> STATED EXERCISE
Write out every line of the rows below as a numbered list, skipping the blank lines.

──────────

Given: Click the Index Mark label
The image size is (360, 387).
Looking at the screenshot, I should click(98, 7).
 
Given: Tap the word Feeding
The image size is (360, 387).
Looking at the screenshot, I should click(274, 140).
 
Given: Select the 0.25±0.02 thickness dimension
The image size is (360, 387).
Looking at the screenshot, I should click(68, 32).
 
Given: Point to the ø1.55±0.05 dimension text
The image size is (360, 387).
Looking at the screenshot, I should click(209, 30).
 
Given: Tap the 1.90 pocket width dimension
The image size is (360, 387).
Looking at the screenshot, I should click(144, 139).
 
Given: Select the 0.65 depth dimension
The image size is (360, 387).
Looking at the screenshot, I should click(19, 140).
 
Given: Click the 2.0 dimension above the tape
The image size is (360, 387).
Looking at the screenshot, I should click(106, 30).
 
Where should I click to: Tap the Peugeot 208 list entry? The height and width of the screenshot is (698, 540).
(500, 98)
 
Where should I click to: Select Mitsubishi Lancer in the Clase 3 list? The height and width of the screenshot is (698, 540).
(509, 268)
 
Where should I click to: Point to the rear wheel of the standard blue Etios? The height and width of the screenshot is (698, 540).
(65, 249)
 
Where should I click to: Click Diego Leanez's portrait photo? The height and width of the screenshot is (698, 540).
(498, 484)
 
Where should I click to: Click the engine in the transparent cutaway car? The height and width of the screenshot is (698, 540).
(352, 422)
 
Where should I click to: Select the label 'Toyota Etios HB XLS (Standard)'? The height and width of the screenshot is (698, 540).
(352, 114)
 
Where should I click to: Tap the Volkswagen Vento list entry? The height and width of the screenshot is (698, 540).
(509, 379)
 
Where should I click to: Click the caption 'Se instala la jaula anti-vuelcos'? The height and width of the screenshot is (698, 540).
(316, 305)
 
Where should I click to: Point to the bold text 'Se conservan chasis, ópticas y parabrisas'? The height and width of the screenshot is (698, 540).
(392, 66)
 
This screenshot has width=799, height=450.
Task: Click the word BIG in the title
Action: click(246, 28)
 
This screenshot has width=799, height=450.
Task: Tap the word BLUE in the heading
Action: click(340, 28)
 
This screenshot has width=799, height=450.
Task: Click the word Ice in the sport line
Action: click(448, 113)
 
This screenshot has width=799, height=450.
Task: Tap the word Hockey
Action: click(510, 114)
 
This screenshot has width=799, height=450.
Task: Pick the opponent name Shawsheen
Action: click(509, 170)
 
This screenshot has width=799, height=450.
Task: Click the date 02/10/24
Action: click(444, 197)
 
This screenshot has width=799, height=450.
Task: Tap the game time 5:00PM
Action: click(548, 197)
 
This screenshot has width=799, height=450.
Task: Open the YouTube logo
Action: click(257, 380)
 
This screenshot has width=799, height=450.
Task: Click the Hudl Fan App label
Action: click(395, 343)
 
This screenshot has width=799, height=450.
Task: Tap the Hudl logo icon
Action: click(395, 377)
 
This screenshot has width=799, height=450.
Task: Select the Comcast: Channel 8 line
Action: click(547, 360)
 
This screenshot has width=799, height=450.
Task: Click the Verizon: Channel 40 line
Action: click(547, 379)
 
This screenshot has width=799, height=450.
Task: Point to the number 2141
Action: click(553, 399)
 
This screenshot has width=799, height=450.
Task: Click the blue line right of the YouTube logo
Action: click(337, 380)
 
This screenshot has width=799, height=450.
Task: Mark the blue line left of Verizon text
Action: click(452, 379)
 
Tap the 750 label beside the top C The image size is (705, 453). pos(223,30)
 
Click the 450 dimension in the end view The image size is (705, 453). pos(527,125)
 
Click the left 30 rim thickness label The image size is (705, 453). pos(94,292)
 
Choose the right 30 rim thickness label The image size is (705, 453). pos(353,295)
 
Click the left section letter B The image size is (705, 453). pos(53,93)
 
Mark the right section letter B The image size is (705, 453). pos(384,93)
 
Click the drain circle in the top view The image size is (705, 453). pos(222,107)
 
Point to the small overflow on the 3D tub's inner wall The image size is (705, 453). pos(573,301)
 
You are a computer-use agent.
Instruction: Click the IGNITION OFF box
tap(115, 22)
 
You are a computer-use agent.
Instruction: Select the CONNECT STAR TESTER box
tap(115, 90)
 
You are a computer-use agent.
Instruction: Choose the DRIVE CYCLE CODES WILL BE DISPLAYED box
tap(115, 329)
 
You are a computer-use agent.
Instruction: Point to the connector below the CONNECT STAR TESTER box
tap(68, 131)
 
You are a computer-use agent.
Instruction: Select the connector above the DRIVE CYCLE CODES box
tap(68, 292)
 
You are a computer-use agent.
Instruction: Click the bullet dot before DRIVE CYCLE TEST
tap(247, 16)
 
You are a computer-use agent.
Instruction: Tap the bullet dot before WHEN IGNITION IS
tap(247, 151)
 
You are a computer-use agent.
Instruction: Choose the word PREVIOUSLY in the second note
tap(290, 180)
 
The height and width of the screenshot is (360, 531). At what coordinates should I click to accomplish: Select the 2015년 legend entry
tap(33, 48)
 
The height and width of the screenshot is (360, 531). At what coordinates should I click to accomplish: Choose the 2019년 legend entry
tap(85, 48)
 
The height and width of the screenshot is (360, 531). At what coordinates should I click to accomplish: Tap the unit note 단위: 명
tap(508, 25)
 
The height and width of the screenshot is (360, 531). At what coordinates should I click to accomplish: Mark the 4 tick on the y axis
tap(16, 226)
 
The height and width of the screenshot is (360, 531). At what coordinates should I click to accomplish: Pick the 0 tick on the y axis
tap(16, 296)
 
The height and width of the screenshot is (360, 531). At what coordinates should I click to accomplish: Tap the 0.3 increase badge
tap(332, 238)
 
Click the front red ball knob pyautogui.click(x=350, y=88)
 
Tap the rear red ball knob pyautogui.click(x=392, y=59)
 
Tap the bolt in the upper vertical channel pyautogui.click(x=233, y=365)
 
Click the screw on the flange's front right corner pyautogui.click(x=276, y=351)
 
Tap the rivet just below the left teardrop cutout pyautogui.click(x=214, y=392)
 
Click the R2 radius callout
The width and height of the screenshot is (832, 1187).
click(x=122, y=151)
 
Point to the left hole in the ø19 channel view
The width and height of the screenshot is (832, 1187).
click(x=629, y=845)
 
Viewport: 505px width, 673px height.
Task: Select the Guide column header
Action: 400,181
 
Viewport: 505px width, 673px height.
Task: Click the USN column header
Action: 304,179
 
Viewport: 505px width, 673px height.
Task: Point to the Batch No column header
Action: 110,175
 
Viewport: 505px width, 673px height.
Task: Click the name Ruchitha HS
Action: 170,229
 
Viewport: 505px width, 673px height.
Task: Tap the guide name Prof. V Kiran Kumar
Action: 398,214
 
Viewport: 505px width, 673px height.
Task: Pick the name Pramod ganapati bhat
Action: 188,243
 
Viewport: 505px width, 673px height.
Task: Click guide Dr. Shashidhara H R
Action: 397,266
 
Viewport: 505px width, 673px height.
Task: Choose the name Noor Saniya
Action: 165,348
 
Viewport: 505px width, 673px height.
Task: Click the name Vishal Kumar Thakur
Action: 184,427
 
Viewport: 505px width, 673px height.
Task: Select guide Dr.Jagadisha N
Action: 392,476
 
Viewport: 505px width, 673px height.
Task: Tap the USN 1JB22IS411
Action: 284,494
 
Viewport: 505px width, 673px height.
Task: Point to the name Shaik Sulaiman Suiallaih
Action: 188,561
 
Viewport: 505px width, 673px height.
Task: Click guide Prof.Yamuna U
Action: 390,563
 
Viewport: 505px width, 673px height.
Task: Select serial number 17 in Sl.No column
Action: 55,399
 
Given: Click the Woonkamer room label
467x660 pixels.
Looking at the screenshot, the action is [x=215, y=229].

──────────

> RESPONSE
1. Given: Click the Index Mark label
2. The image size is (360, 387).
3. Looking at the screenshot, I should click(98, 7).
4. Given: Tap the word Feeding
5. The image size is (360, 387).
6. Looking at the screenshot, I should click(274, 140).
7. Given: Select the 0.25±0.02 thickness dimension
8. The image size is (360, 387).
9. Looking at the screenshot, I should click(68, 32).
10. Given: Point to the ø1.55±0.05 dimension text
11. The image size is (360, 387).
12. Looking at the screenshot, I should click(209, 30).
13. Given: Tap the 1.90 pocket width dimension
14. The image size is (360, 387).
15. Looking at the screenshot, I should click(144, 139).
16. Given: Select the 0.65 depth dimension
17. The image size is (360, 387).
18. Looking at the screenshot, I should click(19, 140).
19. Given: Click the 2.0 dimension above the tape
20. The image size is (360, 387).
21. Looking at the screenshot, I should click(106, 30).
22. Where should I click to: Tap the Peugeot 208 list entry? The height and width of the screenshot is (698, 540).
23. (500, 98)
24. Where should I click to: Select Mitsubishi Lancer in the Clase 3 list? The height and width of the screenshot is (698, 540).
25. (509, 268)
26. Where should I click to: Point to the rear wheel of the standard blue Etios? The height and width of the screenshot is (698, 540).
27. (65, 249)
28. Where should I click to: Click Diego Leanez's portrait photo? The height and width of the screenshot is (698, 540).
29. (498, 484)
30. Where should I click to: Click the engine in the transparent cutaway car? The height and width of the screenshot is (698, 540).
31. (352, 422)
32. Where should I click to: Select the label 'Toyota Etios HB XLS (Standard)'? The height and width of the screenshot is (698, 540).
33. (352, 114)
34. Where should I click to: Tap the Volkswagen Vento list entry? The height and width of the screenshot is (698, 540).
35. (509, 379)
36. Where should I click to: Click the caption 'Se instala la jaula anti-vuelcos'? The height and width of the screenshot is (698, 540).
37. (316, 305)
38. Where should I click to: Point to the bold text 'Se conservan chasis, ópticas y parabrisas'? The height and width of the screenshot is (698, 540).
39. (392, 66)
40. This screenshot has width=799, height=450.
41. Task: Click the word BIG in the title
42. Action: click(246, 28)
43. This screenshot has width=799, height=450.
44. Task: Tap the word BLUE in the heading
45. Action: click(340, 28)
46. This screenshot has width=799, height=450.
47. Task: Click the word Ice in the sport line
48. Action: click(448, 113)
49. This screenshot has width=799, height=450.
50. Task: Tap the word Hockey
51. Action: click(510, 114)
52. This screenshot has width=799, height=450.
53. Task: Pick the opponent name Shawsheen
54. Action: click(509, 170)
55. This screenshot has width=799, height=450.
56. Task: Click the date 02/10/24
57. Action: click(444, 197)
58. This screenshot has width=799, height=450.
59. Task: Tap the game time 5:00PM
60. Action: click(548, 197)
61. This screenshot has width=799, height=450.
62. Task: Open the YouTube logo
63. Action: click(257, 380)
64. This screenshot has width=799, height=450.
65. Task: Click the Hudl Fan App label
66. Action: click(395, 343)
67. This screenshot has width=799, height=450.
68. Task: Tap the Hudl logo icon
69. Action: click(395, 377)
70. This screenshot has width=799, height=450.
71. Task: Select the Comcast: Channel 8 line
72. Action: click(547, 360)
73. This screenshot has width=799, height=450.
74. Task: Click the Verizon: Channel 40 line
75. Action: click(547, 379)
76. This screenshot has width=799, height=450.
77. Task: Point to the number 2141
78. Action: click(553, 399)
79. This screenshot has width=799, height=450.
80. Task: Click the blue line right of the YouTube logo
81. Action: click(337, 380)
82. This screenshot has width=799, height=450.
83. Task: Mark the blue line left of Verizon text
84. Action: click(452, 379)
85. Tap the 750 label beside the top C The image size is (705, 453). pos(223,30)
86. Click the 450 dimension in the end view The image size is (705, 453). pos(527,125)
87. Click the left 30 rim thickness label The image size is (705, 453). pos(94,292)
88. Choose the right 30 rim thickness label The image size is (705, 453). pos(353,295)
89. Click the left section letter B The image size is (705, 453). pos(53,93)
90. Mark the right section letter B The image size is (705, 453). pos(384,93)
91. Click the drain circle in the top view The image size is (705, 453). pos(222,107)
92. Point to the small overflow on the 3D tub's inner wall The image size is (705, 453). pos(573,301)
93. You are a computer-use agent.
94. Instruction: Click the IGNITION OFF box
95. tap(115, 22)
96. You are a computer-use agent.
97. Instruction: Select the CONNECT STAR TESTER box
98. tap(115, 90)
99. You are a computer-use agent.
100. Instruction: Choose the DRIVE CYCLE CODES WILL BE DISPLAYED box
101. tap(115, 329)
102. You are a computer-use agent.
103. Instruction: Point to the connector below the CONNECT STAR TESTER box
104. tap(68, 131)
105. You are a computer-use agent.
106. Instruction: Select the connector above the DRIVE CYCLE CODES box
107. tap(68, 292)
108. You are a computer-use agent.
109. Instruction: Click the bullet dot before DRIVE CYCLE TEST
110. tap(247, 16)
111. You are a computer-use agent.
112. Instruction: Tap the bullet dot before WHEN IGNITION IS
113. tap(247, 151)
114. You are a computer-use agent.
115. Instruction: Choose the word PREVIOUSLY in the second note
116. tap(290, 180)
117. The height and width of the screenshot is (360, 531). At what coordinates should I click to accomplish: Select the 2015년 legend entry
118. tap(33, 48)
119. The height and width of the screenshot is (360, 531). At what coordinates should I click to accomplish: Choose the 2019년 legend entry
120. tap(85, 48)
121. The height and width of the screenshot is (360, 531). At what coordinates should I click to accomplish: Tap the unit note 단위: 명
122. tap(508, 25)
123. The height and width of the screenshot is (360, 531). At what coordinates should I click to accomplish: Mark the 4 tick on the y axis
124. tap(16, 226)
125. The height and width of the screenshot is (360, 531). At what coordinates should I click to accomplish: Pick the 0 tick on the y axis
126. tap(16, 296)
127. The height and width of the screenshot is (360, 531). At what coordinates should I click to accomplish: Tap the 0.3 increase badge
128. tap(332, 238)
129. Click the front red ball knob pyautogui.click(x=350, y=88)
130. Tap the rear red ball knob pyautogui.click(x=392, y=59)
131. Tap the bolt in the upper vertical channel pyautogui.click(x=233, y=365)
132. Click the screw on the flange's front right corner pyautogui.click(x=276, y=351)
133. Tap the rivet just below the left teardrop cutout pyautogui.click(x=214, y=392)
134. Click the R2 radius callout
135. The width and height of the screenshot is (832, 1187).
136. click(x=122, y=151)
137. Point to the left hole in the ø19 channel view
138. The width and height of the screenshot is (832, 1187).
139. click(x=629, y=845)
140. Viewport: 505px width, 673px height.
141. Task: Select the Guide column header
142. Action: 400,181
143. Viewport: 505px width, 673px height.
144. Task: Click the USN column header
145. Action: 304,179
146. Viewport: 505px width, 673px height.
147. Task: Point to the Batch No column header
148. Action: 110,175
149. Viewport: 505px width, 673px height.
150. Task: Click the name Ruchitha HS
151. Action: 170,229
152. Viewport: 505px width, 673px height.
153. Task: Tap the guide name Prof. V Kiran Kumar
154. Action: 398,214
155. Viewport: 505px width, 673px height.
156. Task: Pick the name Pramod ganapati bhat
157. Action: 188,243
158. Viewport: 505px width, 673px height.
159. Task: Click guide Dr. Shashidhara H R
160. Action: 397,266
161. Viewport: 505px width, 673px height.
162. Task: Choose the name Noor Saniya
163. Action: 165,348
164. Viewport: 505px width, 673px height.
165. Task: Click the name Vishal Kumar Thakur
166. Action: 184,427
167. Viewport: 505px width, 673px height.
168. Task: Select guide Dr.Jagadisha N
169. Action: 392,476
170. Viewport: 505px width, 673px height.
171. Task: Tap the USN 1JB22IS411
172. Action: 284,494
173. Viewport: 505px width, 673px height.
174. Task: Point to the name Shaik Sulaiman Suiallaih
175. Action: 188,561
176. Viewport: 505px width, 673px height.
177. Task: Click guide Prof.Yamuna U
178. Action: 390,563
179. Viewport: 505px width, 673px height.
180. Task: Select serial number 17 in Sl.No column
181. Action: 55,399
182. Given: Click the Woonkamer room label
183. 467x660 pixels.
184. Looking at the screenshot, the action is [x=215, y=229].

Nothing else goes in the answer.